Seismic exploration faces significant challenges due to inherent limitations in field data acquisition, resulting in low-resolution, noise-contaminated images. These data quality issues are critical bottlenecks in subsurface characterization, as limited frequency bandwidth blurs thin-bed interferences, while low signal-to-noise ratios obscure subtle fault discontinuities, directly hindering precise reservoir delineation and trap identification. This study introduces the Enhanced Parallel Attention Convolutional Network (EPACNet), an advanced deep learning framework designed for simultaneous seismic super-resolution reconstruction and noise attenuation. The proposed architecture incorporates two key innovations: an Overlapped Patch Merging module that effectively preserves high-frequency features during downsampling operations, coupled with an Enhanced Parallel Attention Convolution module that synergistically combines multiscale channel and pixel attention mechanisms to optimize both structural coherence and fine-scale reflectivity preservation.

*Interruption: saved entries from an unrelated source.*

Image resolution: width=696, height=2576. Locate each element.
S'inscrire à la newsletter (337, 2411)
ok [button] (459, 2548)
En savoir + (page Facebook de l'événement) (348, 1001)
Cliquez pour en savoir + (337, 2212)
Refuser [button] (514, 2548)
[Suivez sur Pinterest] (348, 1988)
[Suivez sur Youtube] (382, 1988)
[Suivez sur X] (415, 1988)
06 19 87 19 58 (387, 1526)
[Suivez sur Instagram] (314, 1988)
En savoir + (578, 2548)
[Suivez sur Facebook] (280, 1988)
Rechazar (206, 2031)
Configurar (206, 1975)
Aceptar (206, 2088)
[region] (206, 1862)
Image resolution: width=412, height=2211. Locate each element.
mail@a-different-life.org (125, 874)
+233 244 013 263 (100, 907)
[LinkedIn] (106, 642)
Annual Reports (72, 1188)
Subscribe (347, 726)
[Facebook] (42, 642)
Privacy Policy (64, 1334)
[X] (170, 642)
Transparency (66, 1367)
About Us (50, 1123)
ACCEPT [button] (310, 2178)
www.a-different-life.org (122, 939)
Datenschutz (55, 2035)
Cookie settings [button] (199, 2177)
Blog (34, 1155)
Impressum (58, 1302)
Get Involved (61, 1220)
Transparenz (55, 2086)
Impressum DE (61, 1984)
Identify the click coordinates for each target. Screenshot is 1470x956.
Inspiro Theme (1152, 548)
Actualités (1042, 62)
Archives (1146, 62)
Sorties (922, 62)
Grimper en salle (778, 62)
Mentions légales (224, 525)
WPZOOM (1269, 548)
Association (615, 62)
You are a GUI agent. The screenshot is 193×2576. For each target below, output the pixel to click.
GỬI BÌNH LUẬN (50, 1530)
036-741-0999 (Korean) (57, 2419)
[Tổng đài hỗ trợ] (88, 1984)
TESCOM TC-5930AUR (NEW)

Comprehensive evaluation on synthetic datasets demonstrates EPACNet’s superior reconstruction accuracy, achieving an improvement of 3.97 dB in Peak Signal-to-Noise Ratio (PSNR) and an increase of 0.053 in Structural Similarity Index (SSIM) compared to conventional U-Net architectures. The framework exhibits enhanced capabilities in resolution enhancement and noise suppression while maintaining computational efficiency for practical deployment. The application of Field data further validate the method’s generalization capability, with processed results showing remarkable improvements in geological feature representation, including: enhanced fault discontinuity sharpness, refined thin-layer boundary delineation, and extended frequency bandwidth characteristics. These advancements significantly improve seismic interpretation accuracy for hydrocarbon exploration and reservoir characterization applications.